Monday, September 26, 2011

My Hair is Not a Political Statement-But I Wish It Was

I didn't decide to stop chemically straightening my hair because I wanted to physically represent my politics.

I mean, I loved this look--the smoothness, the shine. . . .

Image is my own

This look was not one I could maintain though.  The relaxing process made my hair so weak that it constantly broke off.  That picture is the longest my hair had ever grown with a relaxer.  It looks pretty good, but what you can't see is the carpet of tiny broken hairs on the bathroom floor, or all the broken hair that would be on my shoulders at the end of the day.

I decided to stop chemically straightening my hair because my hair was being destroyed.  I couldn't comb it, couldn't brush it, the wind couldn't ripple through my silky locks without taking my freaking hair with it!
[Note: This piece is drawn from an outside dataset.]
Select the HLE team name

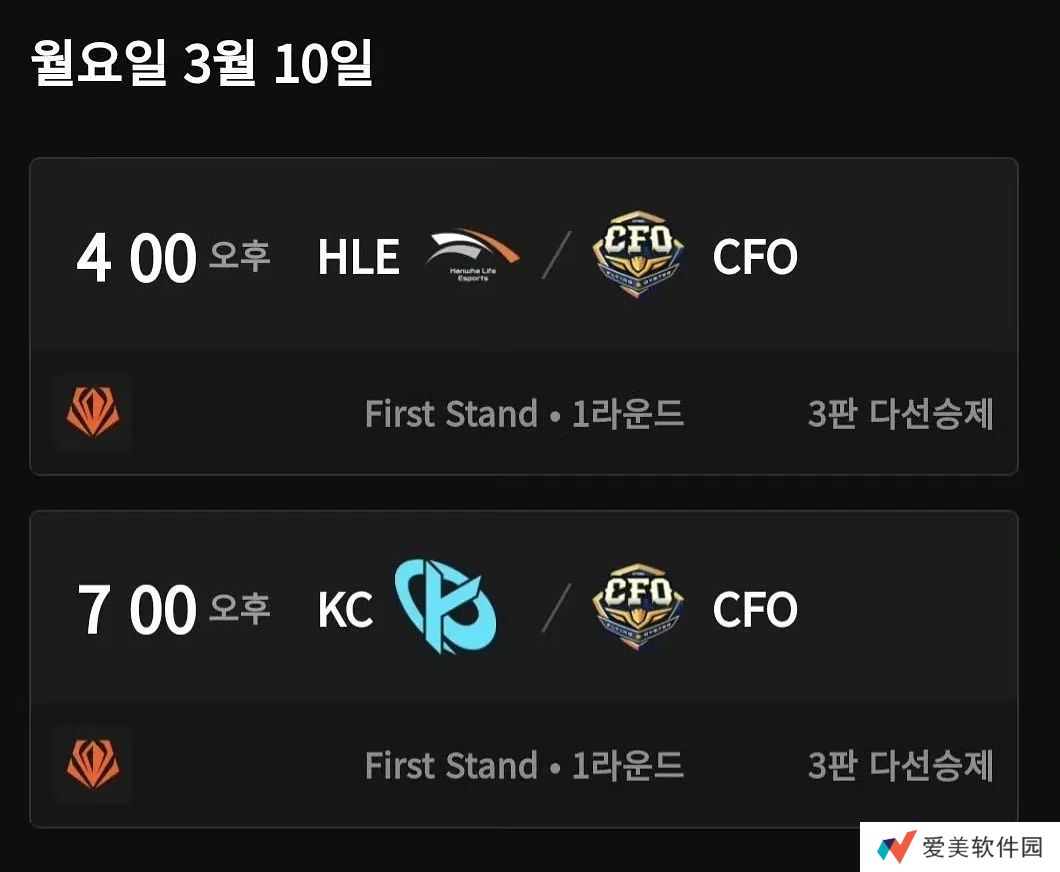tap(358, 258)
Total vanity decision.  I didn't want to be a bald old lady in a crooked wig.*  Wes and I didn't have any extra money anyway and doing relaxers myself would probably only make things worse.

So I decided to go natural.  My hair now is about the same length that it was in the picture above although probably a little longer in the back and on the sides--not that you could tell.

Photography by Love Joleen Photography

Yeah-this was my wedding hair by the end of the morning.  Why, yes.  I rocked a Frederick Douglass at my wedding.  About an hour and a half before that it looked more like this.

Photography by Love Joleen Photography
Way more stretched out.  Gotta love that humidity.  Why did I even attempt a side part?

So I didn't decide to rock a natural because I am a radical black activist.

I didn't even have any illusions about rocking a natural.  I still feel awkward with my hair.  We are still learning how to peacefully coexist.

I wish sometimes, especially now, that I had other motivations.  If you have been reading my blog, you probably know that I am one of those people who was really blindsided by Troy Davis' execution.  I was pretty explicit in connecting it to racism and I won't apologize for that.

I believe that.

It made me think about a lot of things, my status as a citizen of the United States, how I feel about Democracy, what my priorities should be as a teacher, what I choose to read about, and what I choose to write about.

I feel like I have been sleepwalking and that I have just been slapped back to reality.

My hair is not a political statement, but I wish that it was.  My hair is not a political statement but it should be.

I am not someone who can say with confidence that straight hair was just a style choice.  I never considered any other option.  I had no idea what my unprocessed hair even looked like until I decided to stop relaxing it.

For my mother, who had a pretty badass afro in the seventies, straightened hair was a style choice, but also a political and economic one.  After she gave birth to my brother it was almost like, "okay-time to be an adult-I have to straighten my hair and get a good job."

Her unprocessed hair, all afro'd out, suggested things like Black Power, Black panthers, and Black liberation.  How was she supposed to find a job in square-ass Arkansas with hair like that?  How could she slip into the role of easygoing, sassy black sidekick with hair like that?

The choices might not be as dire for me, but I think the situation is the same.

Choosing to have different hair, even though it is the hair I was born to have, feels like it should mean more.  It should be a rejection of beauty standards that I have been trying to apply to myself that never should have been applied to me to begin with.  It should mean a rejection of self-inflicted pain and fear.  It should be a visible symbol of resistance to the constant negativity associated with blackness that I have internalized.

It should mean fighting back.

*The crookedness of the wig in question might be inevitable.  I have yet to see an old lady wearing one straight.